Entries shown
######

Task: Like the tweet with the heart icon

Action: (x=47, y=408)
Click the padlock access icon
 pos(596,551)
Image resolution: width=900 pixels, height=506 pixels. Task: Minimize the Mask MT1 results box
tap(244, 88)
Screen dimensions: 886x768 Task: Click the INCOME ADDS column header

######

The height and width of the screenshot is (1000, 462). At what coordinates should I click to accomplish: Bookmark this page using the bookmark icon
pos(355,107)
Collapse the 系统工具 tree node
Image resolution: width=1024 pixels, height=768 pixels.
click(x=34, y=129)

######

Work instruction
Within the material above, transcribe exactly the lines that run from the line holding "Task: Like the tweet with the heart icon" through the line holding "Screen dimensions: 886x768".

Completed exercise
Task: Like the tweet with the heart icon

Action: (x=47, y=408)
Click the padlock access icon
 pos(596,551)
Image resolution: width=900 pixels, height=506 pixels. Task: Minimize the Mask MT1 results box
tap(244, 88)
Screen dimensions: 886x768 Task: Click the INCOME ADDS column header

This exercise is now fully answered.